**BRIEF**
Only the lines from the one containing "The height and" through the end of the data below are to be repeated, exactly as given, without pictures.

(EXTRACTED ENTRIES begins)

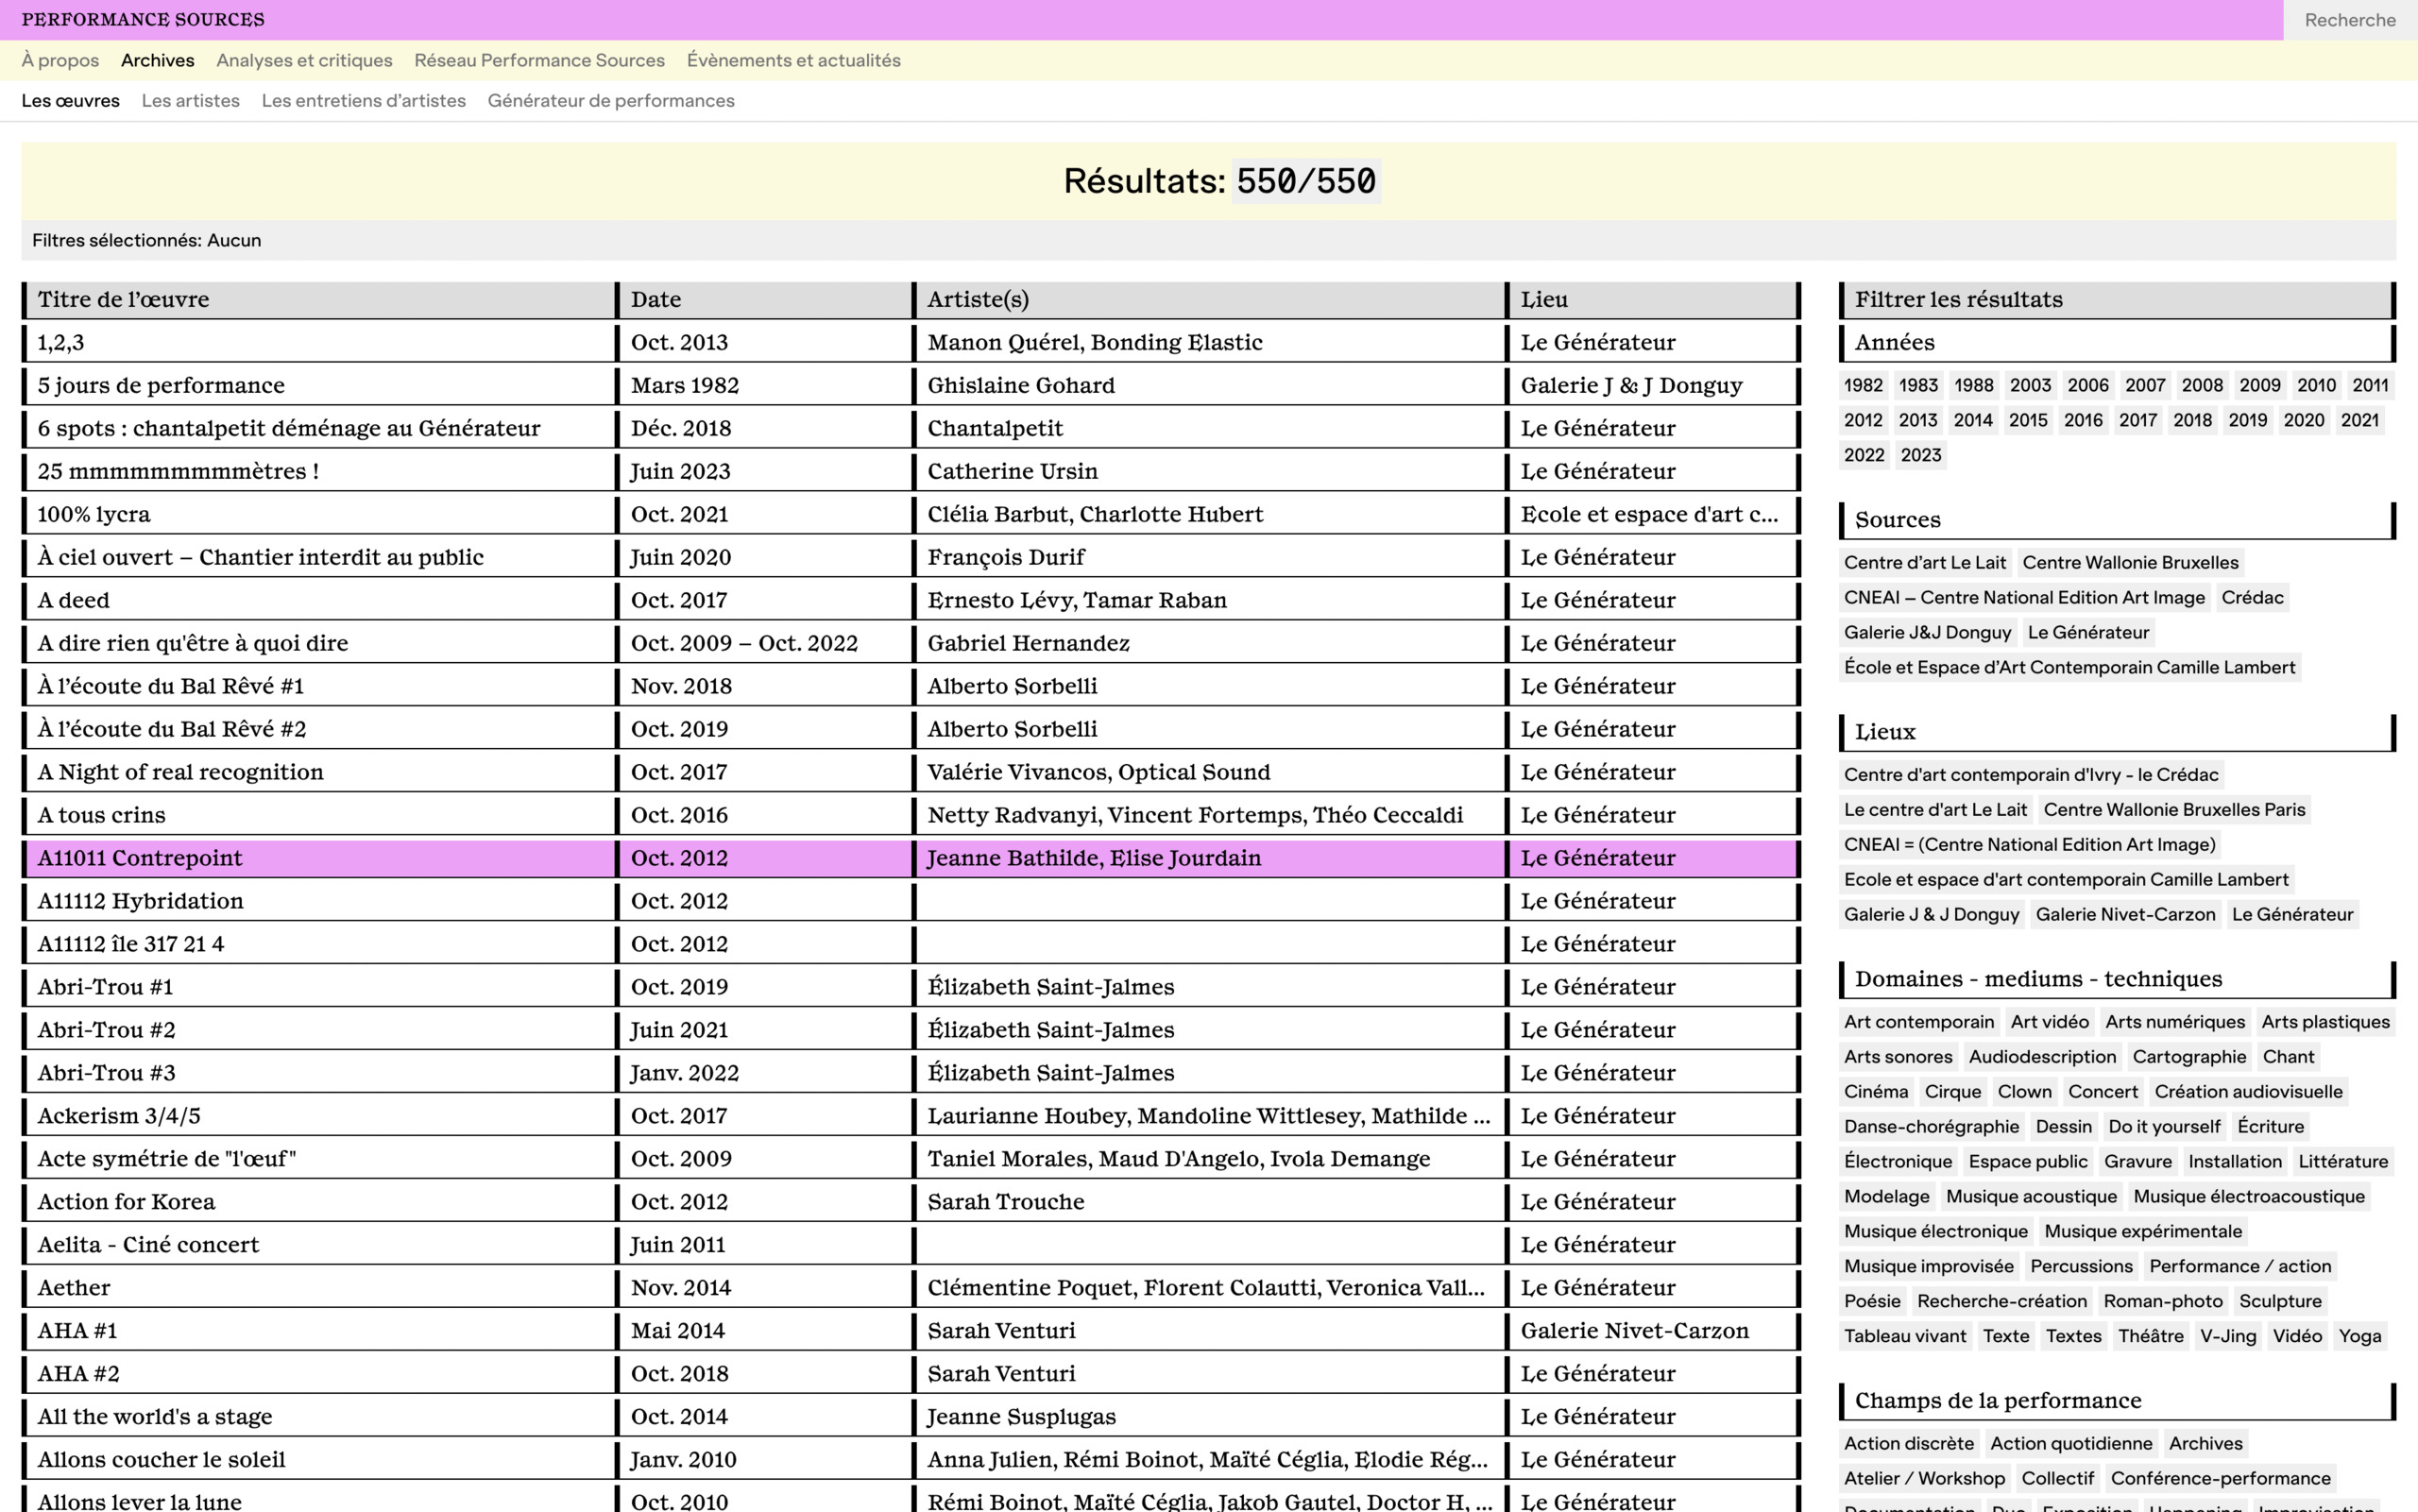Image resolution: width=2418 pixels, height=1512 pixels.
Task: Open the A11011 Contrepoint work row
Action: pyautogui.click(x=140, y=858)
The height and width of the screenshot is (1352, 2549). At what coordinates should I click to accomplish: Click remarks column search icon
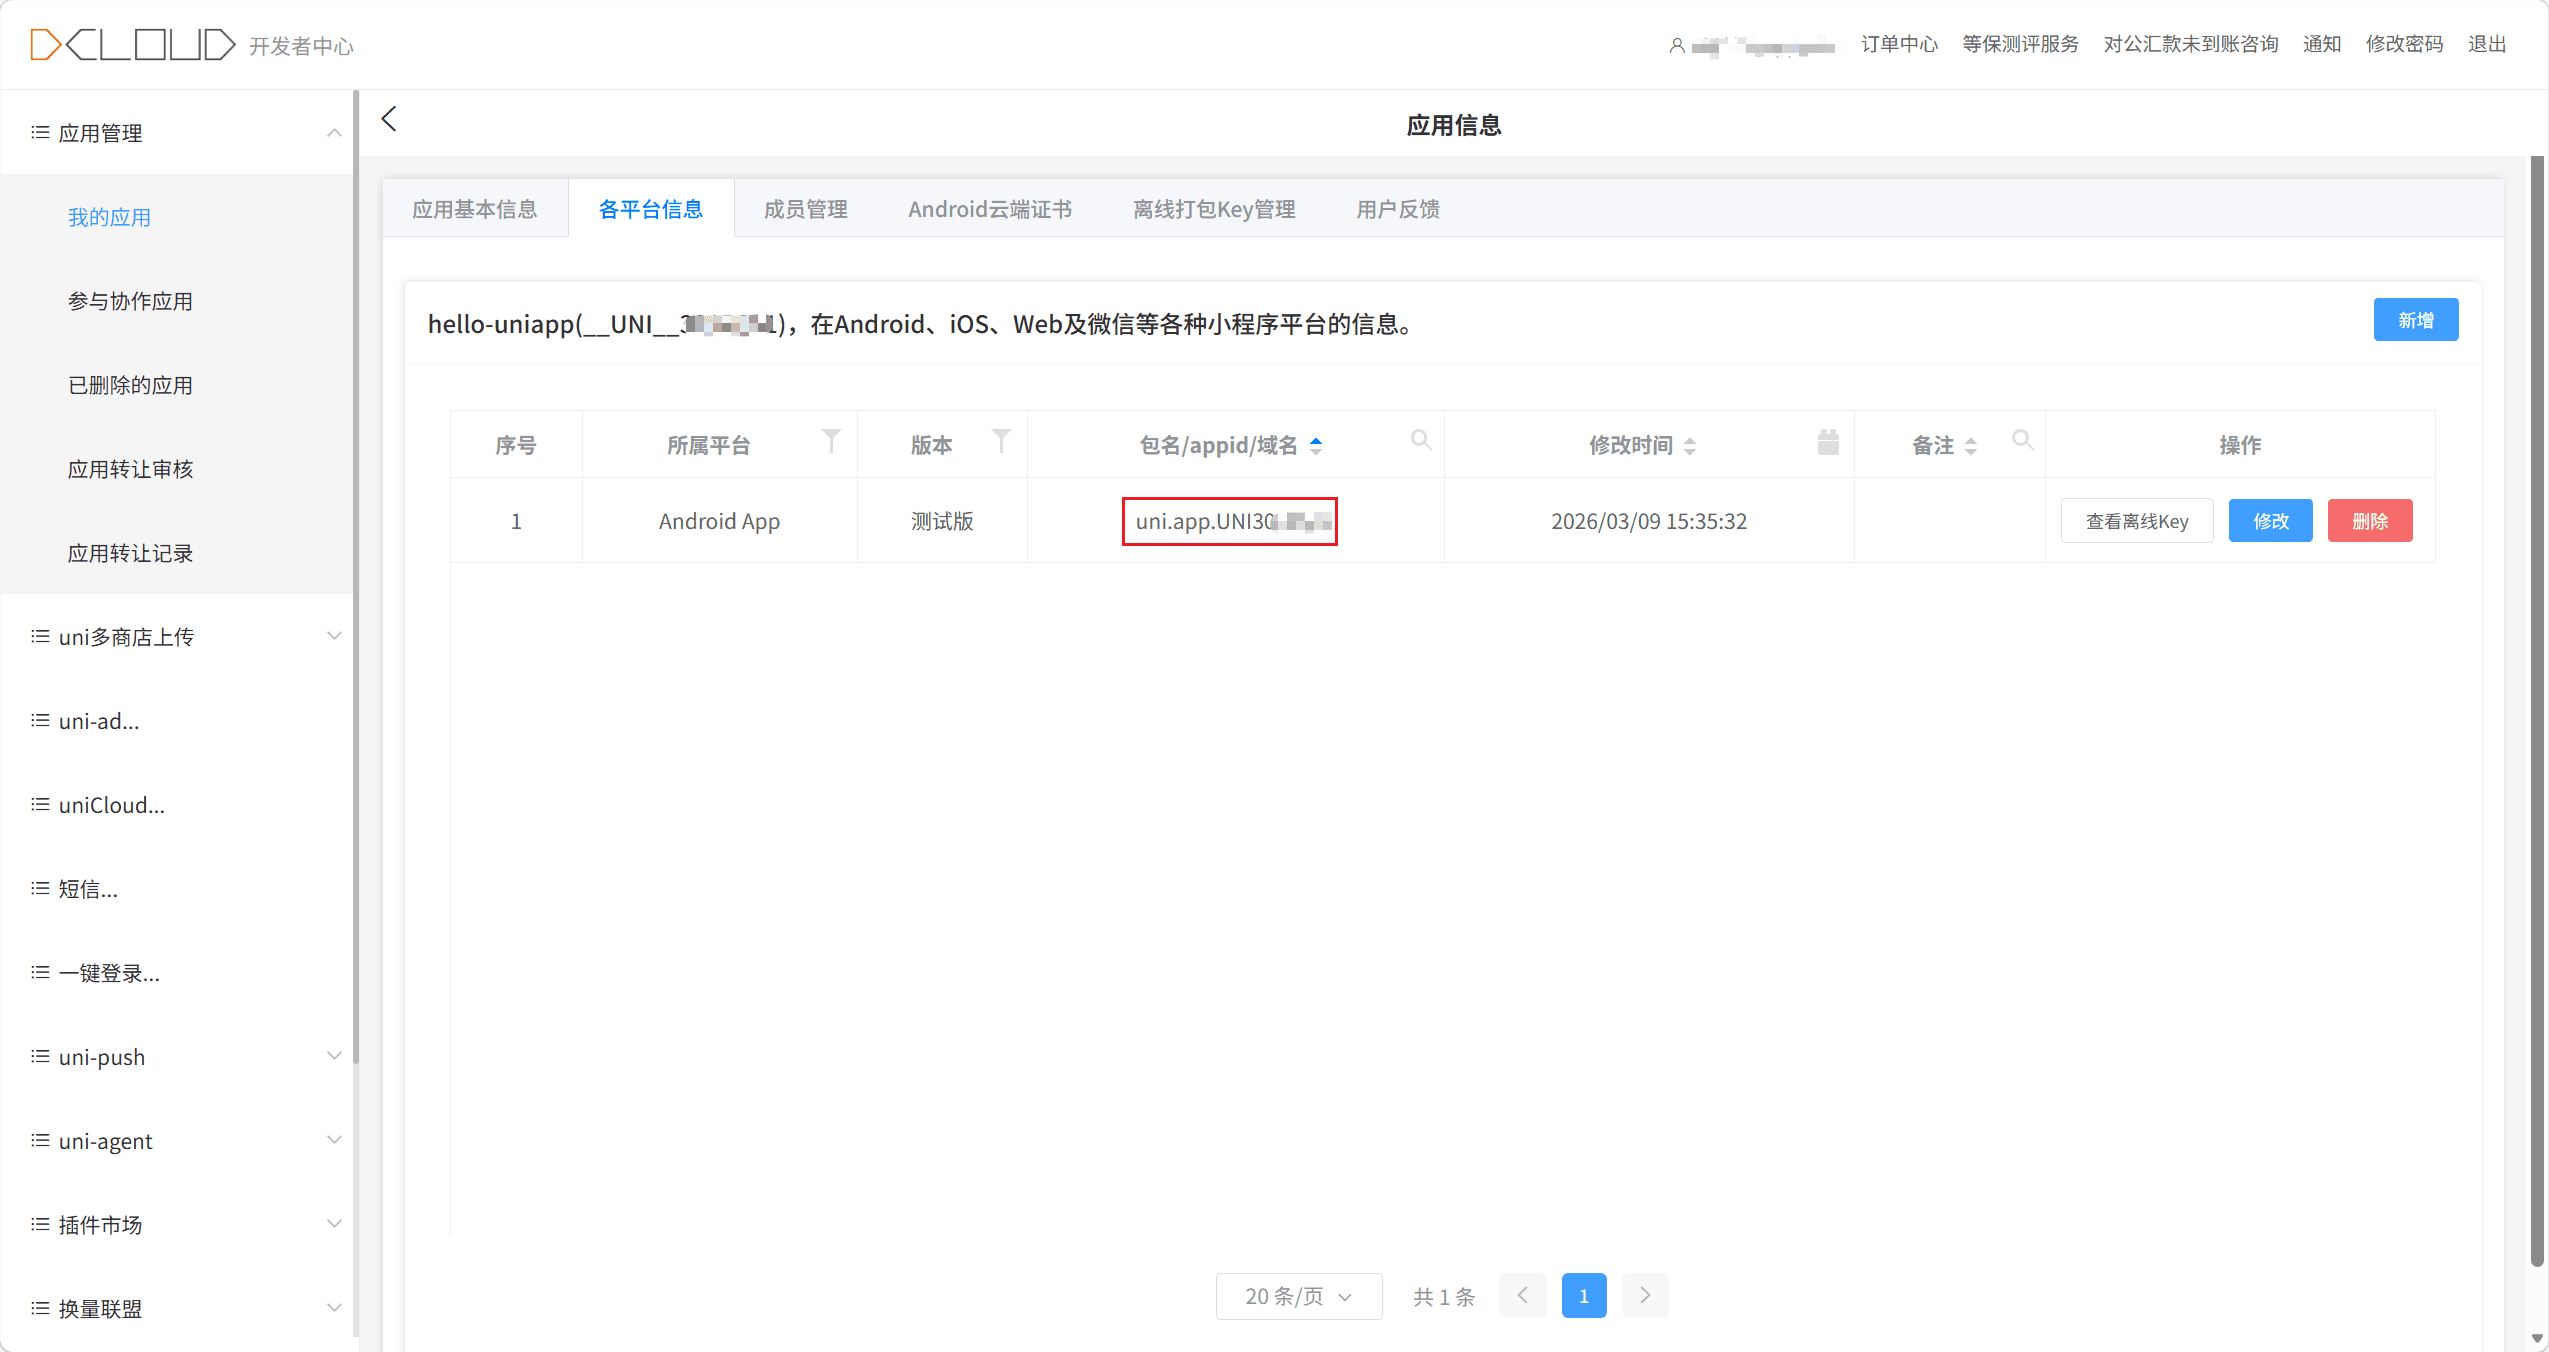click(2022, 440)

(EXTRACTED ENTRIES ends)

**OUTPUT BELOW**
The height and width of the screenshot is (1352, 2549). At what coordinates should I click to accomplish: Click remarks column search icon
click(2022, 440)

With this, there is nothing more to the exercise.